To compute the start and end points of a potential gesture, we utilize a sliding window approach with a window size of N = 5. As we sample our data with a frequency of 50 Hz, this corresponds to a window length of 100 ms. To reduce noise, we use an approach with two overlapping windows. We calculate the average energy level for each window and consider a window as starting point for a gesture if the calculated energy level exceeds a specific value. We regard a gesture as complete when the average energy level drops below a small value again. We empirically chose an average energy level of 70 and 5 respectively.
The segmentation process described above provides potential gestures that afterwards need to be checked for the specified delimiter gesture. For our classification, we utilize Dynamic Time Warping (DTW) – a technique well-known from the field of speech recognition but also widely used in other areas for recognizing patterns in continuous data streams. DTW measures the similarity between two time sequences of different time series which may vary in time or speed. To be more precise, the algorithm tries to calculate an optimal match between the two given time sequences by warping them non-linearly in the time dimension and figuring out the costs to match them. The so-called warp distance can be used to determine how similar a time sequence is to a given reference sequence. A warp distance of zero indicates that the two sequences are identical – the bigger the distance, the more different are the sequences.
Results
Overall, 7501 segments or potential gestures were found by our segmentation algorithm in the 435.1 hours of collected data. We recorded training data to be able to interpret these potential gestures. From the two sets we recorded for each of our gesture candidates, one set was used to train our Dynamic Time Warping based classifier. With the user-specifically trained classifier we then classified the potential gestures which were detected in the user’s corpus of motion sensor data during normal usage to be able to make a statement regarding the false-positive (FP) rate, i.e. the number of erroneously detected gestures in relation to the total number of examined gestures. The combined results for all participants can be seen in the following table.

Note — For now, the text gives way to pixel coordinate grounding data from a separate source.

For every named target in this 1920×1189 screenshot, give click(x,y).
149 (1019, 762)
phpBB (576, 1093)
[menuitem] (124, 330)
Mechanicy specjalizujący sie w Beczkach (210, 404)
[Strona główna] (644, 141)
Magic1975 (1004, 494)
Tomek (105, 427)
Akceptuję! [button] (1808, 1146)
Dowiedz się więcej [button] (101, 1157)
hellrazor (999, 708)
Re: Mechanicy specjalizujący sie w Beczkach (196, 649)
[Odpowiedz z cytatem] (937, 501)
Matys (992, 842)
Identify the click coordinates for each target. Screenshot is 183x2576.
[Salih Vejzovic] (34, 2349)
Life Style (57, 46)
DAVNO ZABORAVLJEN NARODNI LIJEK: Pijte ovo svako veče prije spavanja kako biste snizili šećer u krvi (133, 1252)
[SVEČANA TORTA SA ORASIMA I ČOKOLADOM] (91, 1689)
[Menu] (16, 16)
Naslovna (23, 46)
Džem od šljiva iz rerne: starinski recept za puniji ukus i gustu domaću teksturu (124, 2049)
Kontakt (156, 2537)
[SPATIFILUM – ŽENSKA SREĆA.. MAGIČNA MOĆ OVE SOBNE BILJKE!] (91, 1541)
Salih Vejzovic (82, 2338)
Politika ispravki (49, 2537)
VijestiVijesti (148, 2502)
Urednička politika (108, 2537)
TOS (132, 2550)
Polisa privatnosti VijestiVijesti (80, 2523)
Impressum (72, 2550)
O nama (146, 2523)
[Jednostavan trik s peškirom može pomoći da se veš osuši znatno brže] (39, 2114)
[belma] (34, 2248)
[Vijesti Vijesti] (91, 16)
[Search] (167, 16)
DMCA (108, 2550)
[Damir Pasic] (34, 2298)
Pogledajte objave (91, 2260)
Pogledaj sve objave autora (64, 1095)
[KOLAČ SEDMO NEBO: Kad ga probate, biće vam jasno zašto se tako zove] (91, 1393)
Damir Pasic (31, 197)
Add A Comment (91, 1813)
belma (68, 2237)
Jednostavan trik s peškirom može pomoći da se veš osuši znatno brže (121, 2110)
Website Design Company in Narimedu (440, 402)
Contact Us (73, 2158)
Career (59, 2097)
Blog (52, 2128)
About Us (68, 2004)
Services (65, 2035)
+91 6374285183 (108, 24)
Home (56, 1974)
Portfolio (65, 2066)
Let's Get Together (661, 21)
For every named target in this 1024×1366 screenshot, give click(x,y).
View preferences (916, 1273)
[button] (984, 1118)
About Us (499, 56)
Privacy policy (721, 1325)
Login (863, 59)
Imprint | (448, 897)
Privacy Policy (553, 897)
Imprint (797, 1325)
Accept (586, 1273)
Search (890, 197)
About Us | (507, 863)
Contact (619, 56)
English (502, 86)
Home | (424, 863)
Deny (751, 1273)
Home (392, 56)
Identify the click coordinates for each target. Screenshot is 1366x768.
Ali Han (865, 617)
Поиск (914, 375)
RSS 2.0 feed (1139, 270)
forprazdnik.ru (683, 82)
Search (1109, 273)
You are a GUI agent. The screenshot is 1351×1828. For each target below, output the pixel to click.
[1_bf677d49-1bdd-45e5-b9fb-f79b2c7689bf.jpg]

pull | push | curl | rotate | dblRotate | |
---|---|---|---|---|---|
Detections | 40 | 79 | 126 | 608 | 10 |
FP rate in [%] | 0.53 | 1.05 | 1.68 | 8.11 | 0.13 |
Avg. per hour | 0.09 | 0.18 | 0.29 | 1.40 | 0.02 |
As can be seen from the results, the doubleRotate gesture performs best across all participants as only 10 occurrences were detected.
Discussion
Our analysis of the 435.1 hours of recorded daily motion data shows that three of our proposed delimiter gestures are only rarely detected during daily motion resulting in a low false-positive rate, i.e. it is in general not to expect that the chosen delimiter gesture would often be activated erroneously. Due to a significantly higher false-positive rate, the rotate gesture seems not to be a suitable choice for a motion gesture delimiter as it does not fulfill our first requirement to be not involuntarily invoked during everyday life. Instead the doubleRotate gesutre fullfills all of our requirements and has a low False-Positive rate in the analys of the recorded data.